Il nuovo governo è saldamente nella mani di Omar Suleiman. Mubarak e suo figlio Gamal non si candideranno alle elezioni di settembre; la direzione del Partito Democratico Nazionale (quello di governo) è stata sciolta e il suo odiato segretario generale rimpiazzato con il moderato medico Hosam Badrawi; sono stati messi sotto accusa (e i loro beni congelati) uomini come Ahmed Ezz, il re dell'acciaio, uno dei confidenti di Gamal Mubarak e simbolo della corruzione egiziana.
Nella riunione tra Suleiman e le forze dell'opposizione di ieri poi è stato raggiunto un primo consenso sulla formazione di un comitato per lo studio delle modifiche costituzionali per permettere a più candidati di presentarsi in settembre; è stata promessa la liberazione dei prigionieri politici ed eventualmente, con l'ambigua clausola «se le condizioni di sicurezza del Paese lo permetteranno» l'eliminazione dello stato di emergenza in vigore da quando Mubarak è asceso al potere che per trent'anni ha conferito alle forze di polizia poteri straordinari con cui reprimere il dissenso.

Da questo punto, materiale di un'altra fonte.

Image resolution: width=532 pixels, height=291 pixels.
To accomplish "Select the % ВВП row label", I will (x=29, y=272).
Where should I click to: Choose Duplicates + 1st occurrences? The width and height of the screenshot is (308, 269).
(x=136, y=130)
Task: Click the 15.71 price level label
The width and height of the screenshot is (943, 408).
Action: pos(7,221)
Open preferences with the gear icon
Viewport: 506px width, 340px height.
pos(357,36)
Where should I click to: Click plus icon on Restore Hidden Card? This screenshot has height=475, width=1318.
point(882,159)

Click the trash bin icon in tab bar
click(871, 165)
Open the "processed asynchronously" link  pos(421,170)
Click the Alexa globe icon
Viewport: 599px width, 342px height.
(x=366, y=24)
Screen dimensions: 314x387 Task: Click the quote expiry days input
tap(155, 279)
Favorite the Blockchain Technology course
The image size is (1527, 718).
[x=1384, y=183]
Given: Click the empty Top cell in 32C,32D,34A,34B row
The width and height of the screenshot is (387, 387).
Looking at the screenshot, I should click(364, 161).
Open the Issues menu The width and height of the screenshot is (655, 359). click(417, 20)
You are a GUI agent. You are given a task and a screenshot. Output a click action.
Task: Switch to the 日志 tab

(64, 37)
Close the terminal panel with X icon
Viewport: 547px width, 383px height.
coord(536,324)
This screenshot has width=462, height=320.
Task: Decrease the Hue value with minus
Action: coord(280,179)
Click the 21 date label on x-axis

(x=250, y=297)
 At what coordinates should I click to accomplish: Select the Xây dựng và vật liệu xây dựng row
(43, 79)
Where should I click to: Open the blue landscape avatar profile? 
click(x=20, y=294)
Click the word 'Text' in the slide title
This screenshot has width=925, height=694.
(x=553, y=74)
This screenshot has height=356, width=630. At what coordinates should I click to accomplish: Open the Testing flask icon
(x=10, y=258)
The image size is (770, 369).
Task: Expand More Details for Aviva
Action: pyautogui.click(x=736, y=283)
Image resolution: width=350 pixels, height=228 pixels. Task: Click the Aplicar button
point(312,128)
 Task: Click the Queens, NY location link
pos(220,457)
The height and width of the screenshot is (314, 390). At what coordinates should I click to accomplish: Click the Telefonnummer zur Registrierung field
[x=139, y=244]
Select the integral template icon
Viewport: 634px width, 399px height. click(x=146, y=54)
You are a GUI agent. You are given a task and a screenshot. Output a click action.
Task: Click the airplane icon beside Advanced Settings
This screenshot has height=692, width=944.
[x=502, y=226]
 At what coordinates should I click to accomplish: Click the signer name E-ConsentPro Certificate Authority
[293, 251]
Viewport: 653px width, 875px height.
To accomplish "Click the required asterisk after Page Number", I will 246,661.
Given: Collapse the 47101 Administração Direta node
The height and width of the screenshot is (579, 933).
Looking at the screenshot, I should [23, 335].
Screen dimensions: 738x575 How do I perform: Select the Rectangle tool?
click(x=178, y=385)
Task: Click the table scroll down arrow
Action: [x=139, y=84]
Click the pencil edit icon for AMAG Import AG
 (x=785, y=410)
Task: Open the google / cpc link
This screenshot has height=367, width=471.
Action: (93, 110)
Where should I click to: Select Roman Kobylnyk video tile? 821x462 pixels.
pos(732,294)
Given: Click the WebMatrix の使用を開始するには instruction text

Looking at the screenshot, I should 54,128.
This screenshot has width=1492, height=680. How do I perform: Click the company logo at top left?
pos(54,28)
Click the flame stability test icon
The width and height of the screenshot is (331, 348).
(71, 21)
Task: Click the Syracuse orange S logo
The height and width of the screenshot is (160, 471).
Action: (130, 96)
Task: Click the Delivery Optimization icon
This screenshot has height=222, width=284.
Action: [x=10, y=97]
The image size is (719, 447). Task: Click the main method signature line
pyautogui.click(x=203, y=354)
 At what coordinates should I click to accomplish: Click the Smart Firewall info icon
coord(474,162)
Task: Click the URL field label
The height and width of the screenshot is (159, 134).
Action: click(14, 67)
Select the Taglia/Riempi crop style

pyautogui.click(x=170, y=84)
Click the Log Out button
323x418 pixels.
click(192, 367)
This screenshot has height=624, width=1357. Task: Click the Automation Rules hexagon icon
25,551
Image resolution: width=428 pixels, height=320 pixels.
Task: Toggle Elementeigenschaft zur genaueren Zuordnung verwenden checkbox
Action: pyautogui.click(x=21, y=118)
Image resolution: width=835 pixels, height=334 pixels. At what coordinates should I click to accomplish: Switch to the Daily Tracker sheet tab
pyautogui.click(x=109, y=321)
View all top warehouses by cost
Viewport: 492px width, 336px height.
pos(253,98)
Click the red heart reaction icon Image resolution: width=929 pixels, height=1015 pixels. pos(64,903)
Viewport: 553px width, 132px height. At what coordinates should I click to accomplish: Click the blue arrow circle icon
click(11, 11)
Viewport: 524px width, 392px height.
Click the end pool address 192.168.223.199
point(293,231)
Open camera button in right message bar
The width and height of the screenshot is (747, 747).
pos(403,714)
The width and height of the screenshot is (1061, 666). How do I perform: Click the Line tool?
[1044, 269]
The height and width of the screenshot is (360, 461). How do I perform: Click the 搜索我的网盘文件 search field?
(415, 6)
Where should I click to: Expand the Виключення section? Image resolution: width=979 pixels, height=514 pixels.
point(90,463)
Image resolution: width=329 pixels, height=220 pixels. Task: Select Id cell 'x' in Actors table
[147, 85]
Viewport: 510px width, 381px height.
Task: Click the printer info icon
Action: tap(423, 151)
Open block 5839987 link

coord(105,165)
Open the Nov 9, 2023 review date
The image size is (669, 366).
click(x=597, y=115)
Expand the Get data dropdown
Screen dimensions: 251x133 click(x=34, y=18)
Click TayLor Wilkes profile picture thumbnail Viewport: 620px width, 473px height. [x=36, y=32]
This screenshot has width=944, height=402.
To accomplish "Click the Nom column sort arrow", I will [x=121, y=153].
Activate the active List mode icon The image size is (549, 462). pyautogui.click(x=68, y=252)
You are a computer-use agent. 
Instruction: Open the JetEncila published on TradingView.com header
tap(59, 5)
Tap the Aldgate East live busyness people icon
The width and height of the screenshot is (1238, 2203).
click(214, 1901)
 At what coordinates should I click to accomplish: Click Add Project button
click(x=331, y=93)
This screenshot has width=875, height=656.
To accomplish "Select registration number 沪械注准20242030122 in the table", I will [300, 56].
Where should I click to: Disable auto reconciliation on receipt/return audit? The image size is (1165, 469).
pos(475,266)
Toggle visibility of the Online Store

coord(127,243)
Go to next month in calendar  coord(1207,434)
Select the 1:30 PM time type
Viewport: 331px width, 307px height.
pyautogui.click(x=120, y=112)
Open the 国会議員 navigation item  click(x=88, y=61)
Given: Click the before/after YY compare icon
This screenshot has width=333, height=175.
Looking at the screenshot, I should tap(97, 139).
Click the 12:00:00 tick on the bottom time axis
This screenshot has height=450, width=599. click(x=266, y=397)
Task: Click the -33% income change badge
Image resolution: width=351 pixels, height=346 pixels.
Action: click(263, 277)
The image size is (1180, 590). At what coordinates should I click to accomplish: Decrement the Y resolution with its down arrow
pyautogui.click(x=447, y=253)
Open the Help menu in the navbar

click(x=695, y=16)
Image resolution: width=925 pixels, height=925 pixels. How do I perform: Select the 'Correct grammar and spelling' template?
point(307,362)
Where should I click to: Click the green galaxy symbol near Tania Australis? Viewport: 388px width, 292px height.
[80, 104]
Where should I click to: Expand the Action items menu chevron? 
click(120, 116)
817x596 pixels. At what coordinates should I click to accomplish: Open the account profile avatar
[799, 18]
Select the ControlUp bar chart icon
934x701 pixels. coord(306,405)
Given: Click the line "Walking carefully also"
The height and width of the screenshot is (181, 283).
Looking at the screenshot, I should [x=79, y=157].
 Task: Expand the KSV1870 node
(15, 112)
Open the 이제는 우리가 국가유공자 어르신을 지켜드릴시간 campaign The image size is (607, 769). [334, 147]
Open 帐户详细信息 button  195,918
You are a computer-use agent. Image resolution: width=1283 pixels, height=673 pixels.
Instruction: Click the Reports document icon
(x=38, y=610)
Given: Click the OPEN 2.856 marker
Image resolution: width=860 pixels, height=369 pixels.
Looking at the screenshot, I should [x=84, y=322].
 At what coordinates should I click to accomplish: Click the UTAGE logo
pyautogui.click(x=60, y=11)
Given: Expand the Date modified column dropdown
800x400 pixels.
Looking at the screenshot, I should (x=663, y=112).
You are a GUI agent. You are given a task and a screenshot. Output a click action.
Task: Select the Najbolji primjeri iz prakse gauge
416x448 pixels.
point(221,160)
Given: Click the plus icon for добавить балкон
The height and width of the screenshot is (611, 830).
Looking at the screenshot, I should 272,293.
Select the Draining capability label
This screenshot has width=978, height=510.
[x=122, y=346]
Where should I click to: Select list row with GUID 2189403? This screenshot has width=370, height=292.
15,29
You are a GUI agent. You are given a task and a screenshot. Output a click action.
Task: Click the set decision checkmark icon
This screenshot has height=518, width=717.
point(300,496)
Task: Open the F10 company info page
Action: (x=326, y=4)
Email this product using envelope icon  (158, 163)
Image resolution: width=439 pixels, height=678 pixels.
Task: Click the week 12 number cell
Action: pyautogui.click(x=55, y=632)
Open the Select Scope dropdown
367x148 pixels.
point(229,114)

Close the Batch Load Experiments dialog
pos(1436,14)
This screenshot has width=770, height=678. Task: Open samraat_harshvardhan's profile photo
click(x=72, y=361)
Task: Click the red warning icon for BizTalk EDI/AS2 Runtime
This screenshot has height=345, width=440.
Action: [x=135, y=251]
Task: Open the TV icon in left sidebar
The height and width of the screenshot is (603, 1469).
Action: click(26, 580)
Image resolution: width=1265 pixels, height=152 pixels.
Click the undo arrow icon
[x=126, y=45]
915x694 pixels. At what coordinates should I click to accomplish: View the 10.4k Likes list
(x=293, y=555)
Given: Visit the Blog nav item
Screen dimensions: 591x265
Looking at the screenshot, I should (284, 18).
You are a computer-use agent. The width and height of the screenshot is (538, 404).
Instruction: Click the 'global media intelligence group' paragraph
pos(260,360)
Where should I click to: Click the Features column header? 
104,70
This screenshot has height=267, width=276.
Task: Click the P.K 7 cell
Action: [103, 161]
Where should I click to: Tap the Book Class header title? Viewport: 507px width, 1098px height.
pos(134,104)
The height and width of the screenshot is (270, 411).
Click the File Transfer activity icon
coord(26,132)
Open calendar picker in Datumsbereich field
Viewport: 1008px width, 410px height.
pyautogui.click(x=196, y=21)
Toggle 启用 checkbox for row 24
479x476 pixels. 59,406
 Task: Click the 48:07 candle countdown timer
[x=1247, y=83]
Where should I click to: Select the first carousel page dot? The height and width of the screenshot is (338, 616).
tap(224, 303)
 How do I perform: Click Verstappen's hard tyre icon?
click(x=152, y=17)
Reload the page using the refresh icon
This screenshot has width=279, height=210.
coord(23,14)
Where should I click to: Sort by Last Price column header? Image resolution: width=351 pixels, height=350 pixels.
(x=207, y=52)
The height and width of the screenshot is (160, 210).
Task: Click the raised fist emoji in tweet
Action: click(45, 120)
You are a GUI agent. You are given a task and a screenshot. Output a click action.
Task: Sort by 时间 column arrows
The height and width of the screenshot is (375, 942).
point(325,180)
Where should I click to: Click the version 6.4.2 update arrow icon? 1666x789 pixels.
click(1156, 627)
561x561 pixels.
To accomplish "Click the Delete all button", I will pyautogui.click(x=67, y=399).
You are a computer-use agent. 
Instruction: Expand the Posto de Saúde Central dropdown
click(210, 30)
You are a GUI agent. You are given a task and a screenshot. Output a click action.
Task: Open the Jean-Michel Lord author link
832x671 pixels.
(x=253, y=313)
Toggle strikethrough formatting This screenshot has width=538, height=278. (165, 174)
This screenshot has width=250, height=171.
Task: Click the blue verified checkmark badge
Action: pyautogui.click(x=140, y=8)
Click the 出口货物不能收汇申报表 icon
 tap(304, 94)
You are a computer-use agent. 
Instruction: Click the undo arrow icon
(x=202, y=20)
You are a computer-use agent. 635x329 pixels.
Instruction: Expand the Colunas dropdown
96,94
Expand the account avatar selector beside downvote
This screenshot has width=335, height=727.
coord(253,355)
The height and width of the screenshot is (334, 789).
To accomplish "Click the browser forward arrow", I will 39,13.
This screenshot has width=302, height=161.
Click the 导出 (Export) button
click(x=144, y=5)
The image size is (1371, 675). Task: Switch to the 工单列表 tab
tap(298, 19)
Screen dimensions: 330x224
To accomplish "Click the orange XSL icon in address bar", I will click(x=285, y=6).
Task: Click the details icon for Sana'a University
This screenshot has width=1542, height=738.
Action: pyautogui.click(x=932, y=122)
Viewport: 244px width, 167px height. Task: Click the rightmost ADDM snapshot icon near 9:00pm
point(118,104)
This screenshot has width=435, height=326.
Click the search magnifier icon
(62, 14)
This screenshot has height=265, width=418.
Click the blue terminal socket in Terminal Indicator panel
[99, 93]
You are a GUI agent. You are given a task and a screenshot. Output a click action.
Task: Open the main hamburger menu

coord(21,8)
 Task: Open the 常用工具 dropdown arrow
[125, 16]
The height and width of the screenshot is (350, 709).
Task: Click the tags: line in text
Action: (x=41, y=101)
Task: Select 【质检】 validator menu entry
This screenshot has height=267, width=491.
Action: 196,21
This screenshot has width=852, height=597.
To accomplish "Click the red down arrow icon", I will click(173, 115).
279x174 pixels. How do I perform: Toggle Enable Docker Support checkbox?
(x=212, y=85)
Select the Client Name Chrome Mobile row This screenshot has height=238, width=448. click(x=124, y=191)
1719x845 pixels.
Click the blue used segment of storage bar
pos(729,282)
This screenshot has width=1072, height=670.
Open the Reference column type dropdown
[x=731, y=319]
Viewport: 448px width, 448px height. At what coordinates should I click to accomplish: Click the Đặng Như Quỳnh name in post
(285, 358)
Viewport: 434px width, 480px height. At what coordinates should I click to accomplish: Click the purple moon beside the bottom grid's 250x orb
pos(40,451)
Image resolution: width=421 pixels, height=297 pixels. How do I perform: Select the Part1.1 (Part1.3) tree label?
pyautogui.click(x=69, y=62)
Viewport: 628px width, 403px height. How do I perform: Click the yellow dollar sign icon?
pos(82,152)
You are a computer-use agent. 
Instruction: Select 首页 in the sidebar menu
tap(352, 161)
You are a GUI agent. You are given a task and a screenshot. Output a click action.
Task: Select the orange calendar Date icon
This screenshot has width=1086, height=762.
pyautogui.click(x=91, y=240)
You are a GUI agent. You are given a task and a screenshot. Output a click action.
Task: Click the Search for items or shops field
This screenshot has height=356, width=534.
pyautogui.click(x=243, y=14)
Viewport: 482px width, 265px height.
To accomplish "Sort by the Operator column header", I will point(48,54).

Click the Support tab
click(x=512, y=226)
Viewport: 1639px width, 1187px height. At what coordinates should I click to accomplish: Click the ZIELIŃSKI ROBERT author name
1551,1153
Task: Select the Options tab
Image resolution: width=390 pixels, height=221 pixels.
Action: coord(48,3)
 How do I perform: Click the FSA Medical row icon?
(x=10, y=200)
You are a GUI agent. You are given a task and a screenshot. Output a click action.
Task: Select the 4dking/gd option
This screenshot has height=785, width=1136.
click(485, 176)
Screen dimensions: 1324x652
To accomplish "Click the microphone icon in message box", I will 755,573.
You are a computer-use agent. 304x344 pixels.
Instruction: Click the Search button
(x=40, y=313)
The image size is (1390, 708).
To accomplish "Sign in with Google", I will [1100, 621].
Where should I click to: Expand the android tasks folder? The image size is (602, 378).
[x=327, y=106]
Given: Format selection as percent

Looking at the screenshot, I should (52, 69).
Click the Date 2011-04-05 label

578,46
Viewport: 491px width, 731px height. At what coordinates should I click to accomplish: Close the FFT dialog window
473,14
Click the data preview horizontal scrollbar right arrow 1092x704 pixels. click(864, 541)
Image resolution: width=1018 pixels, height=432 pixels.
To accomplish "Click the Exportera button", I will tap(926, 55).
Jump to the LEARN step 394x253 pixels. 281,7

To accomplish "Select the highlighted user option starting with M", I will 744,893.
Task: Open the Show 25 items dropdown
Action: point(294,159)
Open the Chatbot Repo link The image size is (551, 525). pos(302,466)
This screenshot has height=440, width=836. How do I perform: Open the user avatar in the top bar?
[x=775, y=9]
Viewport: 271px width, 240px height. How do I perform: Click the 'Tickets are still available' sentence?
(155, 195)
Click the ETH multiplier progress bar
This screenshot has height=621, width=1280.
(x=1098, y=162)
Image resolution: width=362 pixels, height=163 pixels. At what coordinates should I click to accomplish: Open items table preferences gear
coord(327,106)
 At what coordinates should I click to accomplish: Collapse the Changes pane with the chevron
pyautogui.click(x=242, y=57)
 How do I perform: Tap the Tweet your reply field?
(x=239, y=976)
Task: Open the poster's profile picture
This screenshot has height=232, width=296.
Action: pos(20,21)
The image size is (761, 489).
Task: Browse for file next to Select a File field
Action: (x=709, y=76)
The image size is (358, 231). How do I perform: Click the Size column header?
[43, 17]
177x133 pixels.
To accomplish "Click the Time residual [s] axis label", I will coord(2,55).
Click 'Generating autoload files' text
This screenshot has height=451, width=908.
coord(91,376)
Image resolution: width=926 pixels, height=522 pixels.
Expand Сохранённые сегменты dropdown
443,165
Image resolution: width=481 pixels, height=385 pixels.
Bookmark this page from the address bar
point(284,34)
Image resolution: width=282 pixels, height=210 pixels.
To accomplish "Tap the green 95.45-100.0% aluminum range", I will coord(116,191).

Per i ragazzi del 25 gennaio non è abbastanza. Giurano di non lasciare piazza Tahrir finché la loro richiesta principale non verrà soddisfatta. «Ancora non ci siamo», spiega Wael Abbas, uno dei blogger leader della protesta: «Noi restiamo in piazza fin quando Mubarak non se ne andrà». La piazza si è trasformata in un accampamento permanente, con teloni di plastica a protezione della pioggia e del sole, bancarelle che vendono cibo e sigarette, e perfino un'edicola improvvisata.
Domenica qui si è celebrata la messa cristiana copta accanto alla tradizionale preghiera islamica. E con un'improvvisa vena artistica, i manifestanti hanno usato le pietre lanciate da polizia e delinquenti settimana scorsa per comporre scritte anti-Mubarak. Altri ancora, armati di pennelli e vernice, dipingevano sui bambini i colori della bandiera nazionale. E per la prima volta in due settimane, nel pomeriggio, dopo il lavoro, tra la folla di centinaia di migliaia di persone, sono accorse, tra gli applausi della folla, anche giovane donne su tacchi neri e jeans attillati, segno che il pericolo è finito, che la piazza è un luogo sicuro e ora perfino festivo, e che l'odio per il regime è più diffuso di quanto il governo non voglia ammettere.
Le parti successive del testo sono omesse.